The reasonableness of asserting jurisdiction is assessed so as to prevent a party from deploying jurisdictional rules "in such a way as to make litigation `so gravely difficult and inconvenient' that a party unfairly is at a `severe disadvantage in comparison to his opponent.'" Core-Vent Corp. v. Nobel Indus. AB, 11 F.3d 1482, 1487 (9th Cir. 1993) (citing Burger King, 471 U.S. at 478).

The court examines seven factors to determine whether the exercise of jurisdiction is reasonable:

1. the extent of the defendant's purposeful interjection into the forum state's affairs;
2. the burden on the defendant of defending in the forum;
3. the extent of conflict with the sovereignty of the defendant's state;
4. the forum state's interest in adjudicating the dispute;
5. the most efficient judicial resolution of the controversy;
6. the importance of the forum to the plaintiff's interest in convenient and effective relief; and
7. the existence of an alternative forum.
Core-Vent Corp., 11 F.3d at 1487-88 (citation omitted). No factor is dispositive in itself, and the court must balance all seven. Id. at 1488 (citing Roth v. Garcia Marquez, 942 F.2d 617, 623 (9th Cir. 1991)).

Defendant asserts that the exercise of jurisdiction would be unreasonable because he is unrepresented by counsel, and because keeping the case in Oregon would inflict economic hardship on him. Mot. to Dismiss at 2. Defendant also argues that "[a]ll the actions" being alleged by plaintiffs occurred in Colorado. Id.

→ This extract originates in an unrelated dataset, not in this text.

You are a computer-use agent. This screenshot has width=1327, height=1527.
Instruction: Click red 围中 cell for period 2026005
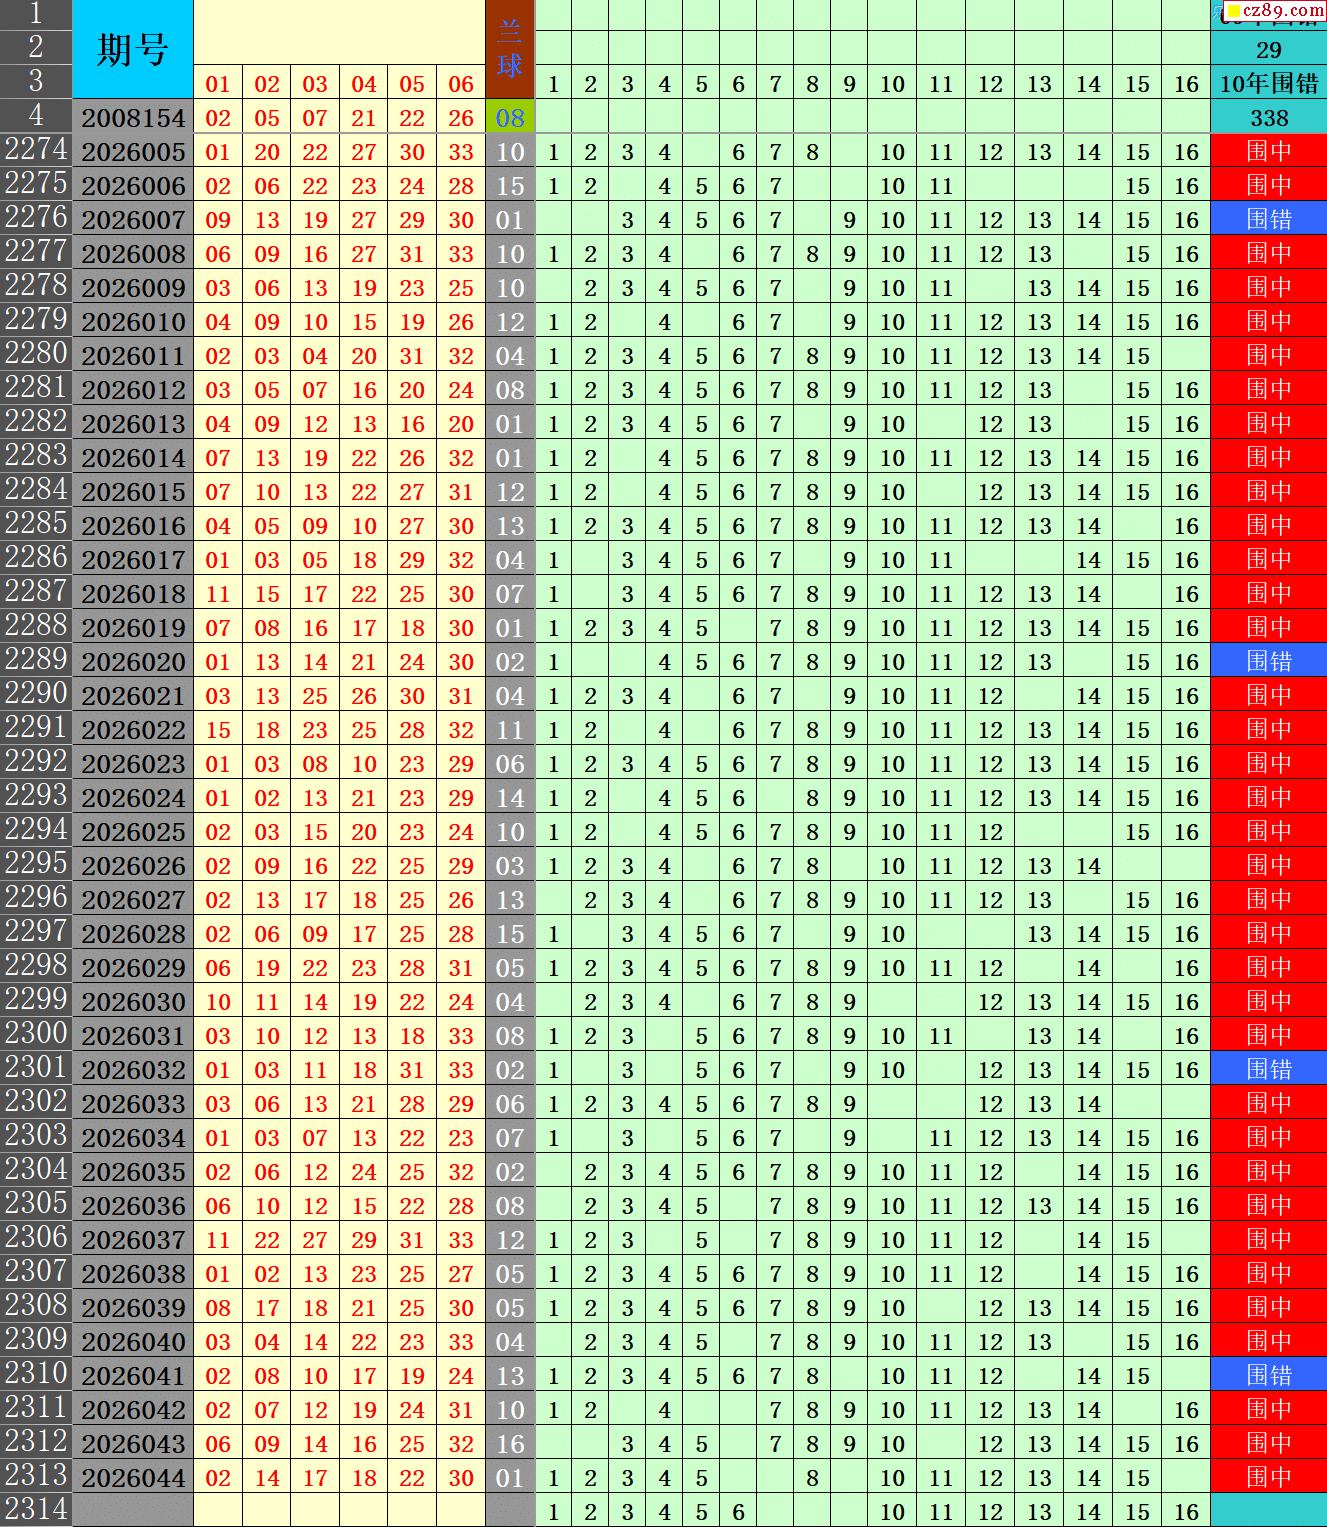1269,152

Defendant's arguments fail to overcome the presumption of reasonableness established when plaintiffs satisfied the first two elements of the specific personal jurisdiction test. The court has examined the record presented, and concludes that defendant's public acknowledgment of business in Oregon, coupled with defendant's explicit accusations regarding plaintiffs' Oregon business, amounts to a purposeful interjection into Oregon.

Additionally, the court has undertaken a balancing of the seven relevant factors listed above. The alleged burden upon defendant of litigating this action in Oregon is presumed to be a hardship, and this factor mitigates in favor of defendant's position.

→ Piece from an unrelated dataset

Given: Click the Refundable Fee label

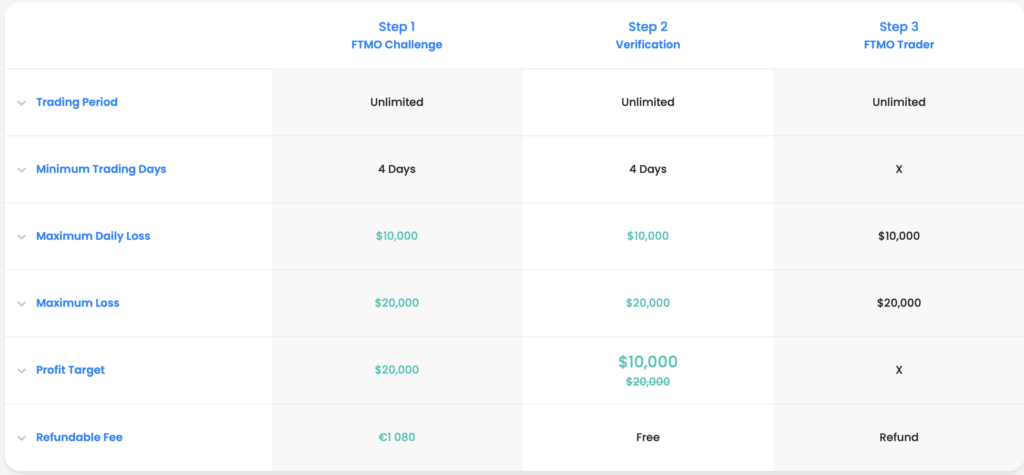Looking at the screenshot, I should pyautogui.click(x=79, y=437).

There is no showing that litigating in Oregon would conflict with the sovereignty of any other jurisdiction.

Oregon's interest in protecting its residents from copyright infringement is not outweighed by any purported interest any other venue might have in the case.

The efficiency of resolving this matter in Oregon is not eclipsed by the prospects of obtaining a resolution in Colorado.

Oregon is, however, an important venue for purposes of providing convenient and effective relief to plaintiffs.

And, finally, the existence of possible alternative forum fails to influence this court's evaluation of reasonableness.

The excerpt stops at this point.